Insights from ion mobility-mass spectrometry, infrared spectroscopy, and molecular dynamics simulations on nicotinamide adenine dinucleotide structural dynamics: NAD(+) vs. NADH(+)

Nicotinamide adenine dinucleotide (NAD) is found in all living cells where the oxidized (NAD(+)) and reduced (NADH) forms play important roles in many enzymatic reactions. However, little is known about NAD(+) and NADH conformational changes and kinetics as a function of the cell environment. In the present work, an analytical workflow is utilized to study NAD(+) and NADH dynamics as a function of the organic content in solution using fluorescence lifetime spectroscopy and in the gas-phase using trapped ion mobility spectrometry coupled to mass spectrometry (TIMS-MS) and infrared multiple photon dissociation (IRMPD) spectroscopy. NAD solution time decay studies showed a two-component distribution, assigned to changes from a close'' to open'' conformation with the increase of the organic content.
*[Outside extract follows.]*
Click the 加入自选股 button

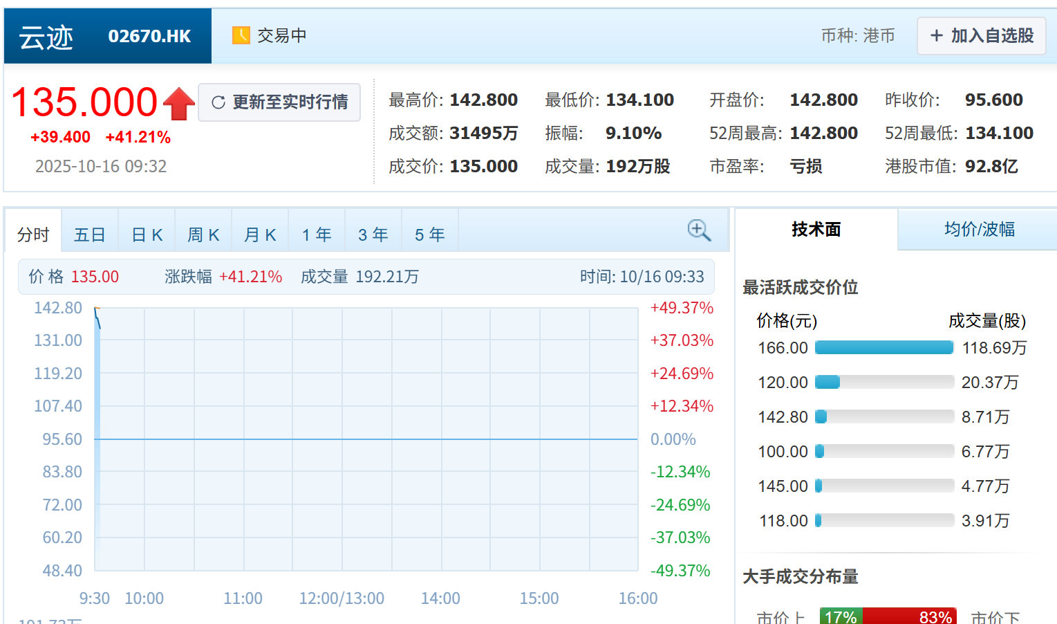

NAD gas-phase studies using nESI-TIMS-MS displayed two ion mobility bands for NAD(+) protonated and sodiated species, while four and two ion mobility bands were observed for NADH protonated and sodiated species, respectively. Changes in the mobility profiles were observed for NADH as a function of the starting solution conditions and the time after desolvation, while NAD(+) profiles showed no dependence. IRMPD spectroscopy of NAD(+) and NADH protonated species in the 800-1800 and 3200-3700 cm(-1) spectral regions showed common and signature bands between the NAD forms. Candidate structures were proposed for NAD(+) and NADH kinetically trapped intermediates of the protonated and sodiated species, based on their collision cross sections and IR profiles. Results showed that NAD(+) and NADH species exist in open, stack, and closed conformations and that the driving force for conformational dynamics is hydrogen bonding of the N-H-O and O-H-O forms with ribose rings.